> **Goal**
Give the data from the line containing "You are a computer-use agent. This" through the line containing "click(x=256, y=142)" as a JSON list of strings, with one string per line and blank lines omitted.

> **Items**

----------------

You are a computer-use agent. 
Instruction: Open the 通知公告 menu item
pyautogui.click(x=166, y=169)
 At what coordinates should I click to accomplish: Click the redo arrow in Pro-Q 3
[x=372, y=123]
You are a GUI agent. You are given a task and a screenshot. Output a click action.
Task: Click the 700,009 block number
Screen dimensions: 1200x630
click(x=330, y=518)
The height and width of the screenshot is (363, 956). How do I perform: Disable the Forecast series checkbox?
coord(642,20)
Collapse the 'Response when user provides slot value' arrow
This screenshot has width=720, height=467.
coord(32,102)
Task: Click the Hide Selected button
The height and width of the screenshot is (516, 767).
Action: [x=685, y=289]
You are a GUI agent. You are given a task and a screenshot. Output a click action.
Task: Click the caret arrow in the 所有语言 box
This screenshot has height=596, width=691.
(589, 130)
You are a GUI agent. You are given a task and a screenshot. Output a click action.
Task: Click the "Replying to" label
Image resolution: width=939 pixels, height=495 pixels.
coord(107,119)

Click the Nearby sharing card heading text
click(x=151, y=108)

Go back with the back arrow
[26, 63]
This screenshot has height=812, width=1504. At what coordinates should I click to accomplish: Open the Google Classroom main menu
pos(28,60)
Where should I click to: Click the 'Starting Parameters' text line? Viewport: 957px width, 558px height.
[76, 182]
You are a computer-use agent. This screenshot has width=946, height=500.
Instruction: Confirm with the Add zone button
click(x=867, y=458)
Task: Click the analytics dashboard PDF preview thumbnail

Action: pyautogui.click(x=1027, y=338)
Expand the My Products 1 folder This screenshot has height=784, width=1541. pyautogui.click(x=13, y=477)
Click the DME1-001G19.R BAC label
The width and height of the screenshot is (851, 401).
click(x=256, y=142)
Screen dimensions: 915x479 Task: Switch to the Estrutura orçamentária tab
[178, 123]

----------------

> **Response for this exercise**
[
  "You are a computer-use agent. This screenshot has width=946, height=500.",
  "Instruction: Confirm with the Add zone button",
  "click(x=867, y=458)",
  "Task: Click the analytics dashboard PDF preview thumbnail",
  "Action: pyautogui.click(x=1027, y=338)",
  "Expand the My Products 1 folder This screenshot has height=784, width=1541. pyautogui.click(x=13, y=477)",
  "Click the DME1-001G19.R BAC label",
  "The width and height of the screenshot is (851, 401).",
  "click(x=256, y=142)"
]